Behind all the Dubai hype, the fact remains that the market is unsophisticated. This can easily go unnoticed among the glitz and ostentation.

One potential barrier to growth for all law firms and the wider business community in Dubai is the difficulty of finding quality, both lawyers and support staff – unlike London, human capital is not in endless supply, and the lack of it is currently holding Dubai back. Linklaters' Cameron says: "The local UAE legal infrastructure is a good decade away from where there is a critical mass of competent, well-trained local lawyers who have had some international exposure."

But for non-local lawyers, the immense marketing budget of the Government of Dubai, and the UAE as a whole, has done more than any law firm could have done to put the country on the map as a place to work.

As Sadiq Jafar says: "There are few private entities that could allocate the resources that Dubai does in terms of marketing and advertising. It will hit the bottom line in one way or another, as Dubai has a diverse portfolio of interests that will benefit."

This will surely help ease the region's recruitment difficulties.
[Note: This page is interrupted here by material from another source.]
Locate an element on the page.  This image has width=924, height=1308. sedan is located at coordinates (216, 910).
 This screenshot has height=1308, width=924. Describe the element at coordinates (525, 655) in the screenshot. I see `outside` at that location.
"The quality of people prepared to come here and enthuse about the opportunities the place offers is fantastic," says DLA Piper's Church.

Some, however, disagree. And they have a point. Arriving fresh off the plane from London with impeccable London credentials does not make for a great adviser in the Middle East. The bedding-in period for a lawyer arriving from London is a good six months to a year before they are up to scratch on local laws.

And with a dearth of UAE-trained lawyers, the quality of local counsel can be patchy, as can the quality of international lawyers. Not many of the international firms issue UAE legal opinions, although A&O, CC and Dentons do – rights of audience is reserved for local firms.

Furthermore, it is not unusual for counsel to be kicked off a deal for getting the advice wrong – especially on DIFC matters. The investment banks' growing presence will no doubt force firms to raise their game. But as one partner observes: "Unfortunately, the good and the bad have enough work to keep them going."

The frontier-like nature of the legal market is tangible in other ways. It is almost impossible, for example, to get foreign arbitrations enforced in the UAE (it is not a signatory to the New York Convention), and Saudi Arabia (despite it being a signatory). With a new prime minister and ruler of Dubai, this may change – Dubai has been pushing for the convention to be signed for five years at least. Ministers are now commenting on business transactions such as DP World's controversial takeover of P&O, something that would not have happened under the late Sheikh Maktoum's rule.

There are also signs that the emirates will cooperate more fully, making the UAE much more powerful.

Many eyes are now on the capital, Abu Dhabi, the only emirate to have privatised its utilities through multi-billion dollar independent water and power production projects. The self-styled industrial emirate is now sharing its knowhow and cooperating with Dubai. The recent announcement of a new aluminium smelter halfway between the two cities, in Tawila, which is half-owned by The Dubai Aluminium Company and half-owned by Mubadala Development Company – an investment vehicle owned by the Abu Dhabi Government – is evidence of this.

With the Abu Dhabi investment authority boasting $350bn (£202bn) at its fingertips, in comparison to Dubai's $2bn (£1.2bn), and the prospect of cheap energy and oil reserves for the next 100 years-plus, Abu Dhabi has the power to shape Dubai's fortunes too.

So what is Dubai likely to look like in 10 years' time? With no oil reserves, and the construction boom presumably settling down to a more normal pace, an IP-based economy that builds on the brands in the Middle East that have the potential to become global may be the answer. More federal cooperation is also likely, putting less of an emphasis on Dubai, and more on the UAE as a whole.

As one lawyer puts it: "Dubai is a poor emirate – it has to get out of bed in the morning to make its money." For the law firms, this will mean they will have to work harder for their money.